Sequencing the Genes
The study’s first five years have focused on analyzing the results obtained from sequencing all of the protein-coding genes of 450 healthy people ages 95 and older who are enrolled in Einstein’s ongoing Longevity Genes Project and donated blood samples for testing. For comparison, the genomes of 550 people (average age 70) with no family history of extreme longevity were also sequenced.
Sequencing reveals the order of the long strings of four nucleotides (abbreviated A, T, C and G) that comprise each gene and determines the shape and function of the protein that the gene codes for. For a particular stretch of a particular gene, differences in the nucleotide sequence of one person compared to another (for example, A-G-T-C-A versus A-A-T-C-A) are referred to as gene variants. As they look for gene variants that are enriched in the centenarians but rare or absent in the control individuals, the scientists confine their search to just a few genes.
“Gene variations among people are extremely common and only rarely have implications for human health, so pursuing all of them would be impractical,” said Dr. Vijg. “Instead, we decided to focus on variants of genes we knew were associated with aging, either in model organisms such as fruit flies or in humans. A key outcome of the project’s first five years is that this approach has already led to the discovery of quite a few variants associated with longevity.”
Finding How Variants Function
The saga of a gene called SIRT6 illustrates how Dr. Vijg and his colleagues—a multicenter scientific consortium conducting four different projects—are working collaboratively to translate gene sequencing data into drugs for combating age-related diseases.
Project one of the consortium, which is involved with studying gene sequences, paid special attention to the SIRT6 gene. Vera Gorbunova, PhD, Project Leader, University of Rochester, had earlier discovered that SIRT6 codes for an enzyme associated with DNA repair, and other research indicates it protects against aging and disease. For example, SIRT6 expression is reduced in the brains of Alzheimer’s patients, and overexpressing the gene in roundworms and mice significantly extended their lifespans. Yousin Suh, PhD, Adjunct Professor, Genetics, Medicine, Albert Einstein College of Medicine, and Project Member, Columbia University, then found that a variant of SIRT6, centSIRT6, occurred twice as often among the study’s centenarians compared with control-group participants.
The next step was to refer centSIRT6 to project two, which is led by Dr. Suh and evaluates promising gene variants. In one experiment, researchers manipulated human cells to express either the centSIRT6 gene variant or the “wild-type” (WT) SIRT6 variant that predominates in control participants. When they were exposed to DNA-damaging radiation, the cells expressing centSIRT6 repaired the damage faster than those expressing the WT SIRT6 variant, indicating that centSIRT6 improves DNA repair and bolsters cells’ resistance to DNA damage.
“Besides centSIRT6, we’ve identified several other longevity variants that are also involved in DNA repair,” said Dr. Vijg, “which tells you that resisting DNA damage is probably important for living a long life.”
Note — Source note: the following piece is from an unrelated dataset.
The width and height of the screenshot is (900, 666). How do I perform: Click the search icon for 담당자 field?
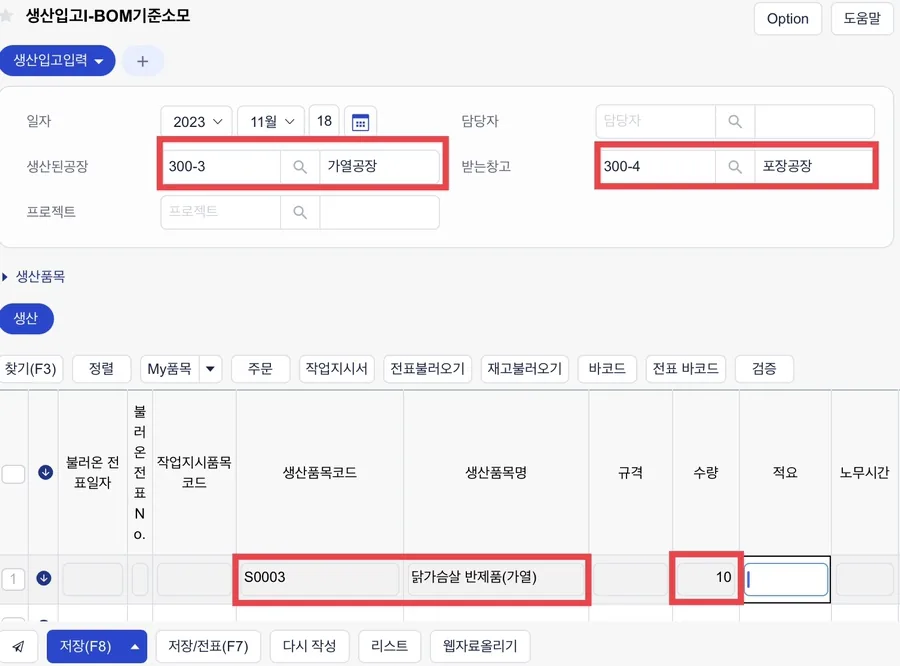[x=735, y=121]
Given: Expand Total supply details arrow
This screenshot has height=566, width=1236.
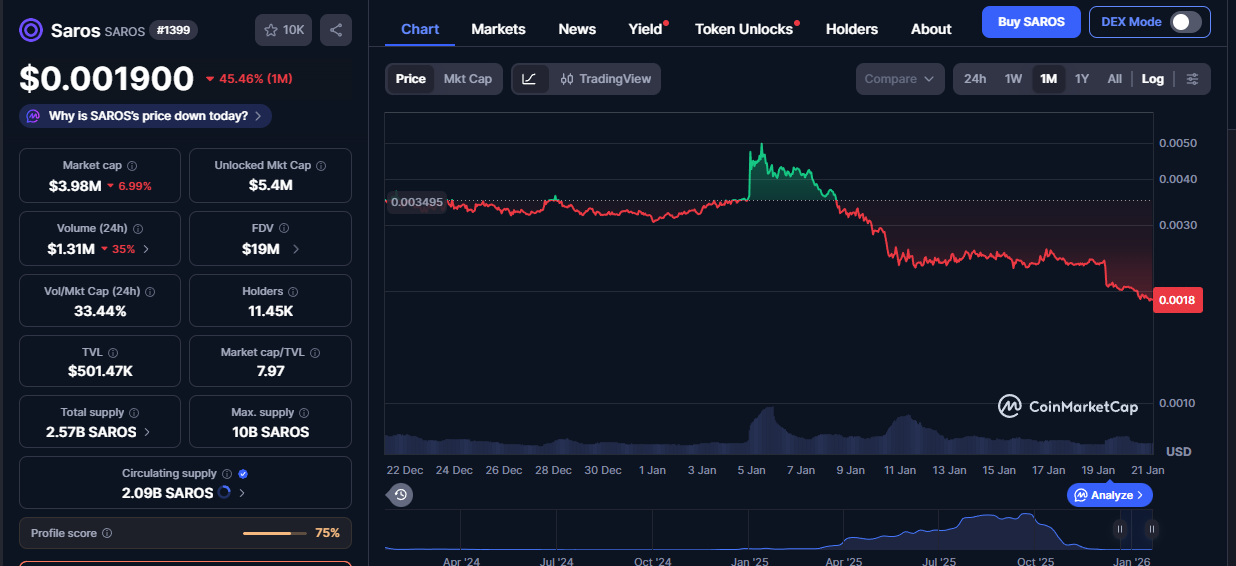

Gene variants that perform well in cell studies “graduate” to project three, led by Laura Niedernhofer, MD, PhD, University of Minnesota, which tests whether longevity gene candidates can extend the lives of mice. In these experiments, prematurely aging mice (with lifespans of six months compared with the usual 30) are genetically manipulated to express the mouse version of a promising longevity gene variant. Several such variants have gone through mouse testing.
Genes as Models for Drugs
A variant that extends mouse lives became the focus of the fourth project, led by Paul Robbins, PhD, University of Minnesota. Project four is tasked with identifying an existing drug or designing a new drug that duplicates the variant’s activity and, ideally, will help extend human lifespans. Drugs mimicking several recently identified variants are now being developed, including for SIRT6. Dr. Vijg, however, cautions that longevity is more than a matter of “one and done.”
“You have to remember that centenarians undoubtedly possess a combination of rare gene variants,” Dr. Vijg said. “We’ll need to identify a sufficient number of such variants, and a sufficient number of drugs that mimic them, to have a real impact on warding off the major diseases associated with aging.”
In a major boost toward achieving that goal, the American Federation for Aging Research will soon contribute funds for enrolling 10,000 more centenarians and their family members in the study. “Since longevity gene variants are so rare, being able to test thousands of centenarians will give us much more statistical confidence that a particular longevity gene variant truly is enriched in the centenarian genome,” Dr. Vijg said. “And with thousands more centenarian genomes to analyze, we’ll be able to detect many more longevity gene variants, including those exerting subtle but still important effects.”
The NIH grant is titled “Genetic variant-based drug discovery targeting conserved pathways of aging” (2U19AG056278-07A1).